Glastonbury-goers should bring wellies as Met Office warns of ‘heavy and thundery’ showers

Wellies upside down in the mud at Glastonbury 2016
Glastonbury Festival could be hit by rain ... again making it difficult for music lovers - Matt Cardy/Getty

Glastonbury-goers should bring their wellies as the Met Office warns there may be “heavy and thundery” showers during the festival.

Heatwave conditions are expected over the next few days across the UK, with temperatures in the high-20s into the middle of next week, possibly as high as 30C in some places.

But after Wednesday, when the festival officially starts, the Met Office said there was a “strong possibility” of showers in parts of the country.

“Although the set-up for the festival is likely to be in near heatwave conditions, there is a signal for showers, perhaps even heavy and thundery, towards the end of next week,” said Met Office spokesman Graham Madge.

Sir Paul McCartney headlines at Glastonbury in 2022 on the Pyramid Stage
Sir Paul McCartney headlines at Glastonbury in 2022 on the Pyramid Stage - Samir Hussein/WireImage

The showers may not last long though, before a return to warmer temperatures, but the Met Office said that it was too soon to predict what the weather would do over the weekend.

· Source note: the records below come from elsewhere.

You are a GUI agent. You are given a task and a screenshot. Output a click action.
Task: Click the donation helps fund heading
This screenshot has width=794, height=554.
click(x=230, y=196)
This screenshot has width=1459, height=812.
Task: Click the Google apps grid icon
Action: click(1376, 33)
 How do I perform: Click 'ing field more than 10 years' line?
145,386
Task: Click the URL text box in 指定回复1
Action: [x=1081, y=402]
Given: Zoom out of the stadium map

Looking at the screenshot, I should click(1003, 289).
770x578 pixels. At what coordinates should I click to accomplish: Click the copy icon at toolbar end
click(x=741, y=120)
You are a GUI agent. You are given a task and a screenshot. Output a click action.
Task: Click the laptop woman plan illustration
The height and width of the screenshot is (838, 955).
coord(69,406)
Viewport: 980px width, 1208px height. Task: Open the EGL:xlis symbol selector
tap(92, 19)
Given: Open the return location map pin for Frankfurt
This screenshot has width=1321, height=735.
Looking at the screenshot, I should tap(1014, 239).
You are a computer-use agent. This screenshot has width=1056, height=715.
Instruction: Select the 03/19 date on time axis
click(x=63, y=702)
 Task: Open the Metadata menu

“For those unsure about what to pack it is best to wait until early next week to take account of the latest Met Office forecast,” Mr Madge said.

Festival-goers will be hoping for hot weather at Worthy Farm, like last year
Festival-goers will be hoping for hot weather at Worthy Farm, like last year - Jamie Lorriman

“What we’ve got from now is an area of high pressure, which is beginning to build, raising temperature values, so we’re in for largely a fine weekend,” said Mr Madge. “And by the time we get to the end of the weekend we’ll see temperatures start to climb.”

But he said: “There is uncertainty over exactly how long this period of fine and settled weather will last.

“At the moment, we are forecasting that it will last into at least the middle of next week. So that will be in situ for when Glastonbury starts to open on Wednesday.

“Whether we get those conditions lasting into the festival period itself is subject to quite an element of uncertainty at the moment.”

Even a short deluge on Glastonbury may bring scenes like those seen at last weekend’s Download Festival in Leicestershire, where attendees were left wading through ankle-deep mud.

The warmer weather on the way is a contrast to the first two weeks of June when more than a third of people were forced to switch on their heating due to the cold temperatures, according to a new survey from Opinium.

The survey, commissioned by Direct Line Home Insurance, also found 40 per cent of people put on their winter jumpers over the period, with the worst affected areas in the east and south west of England.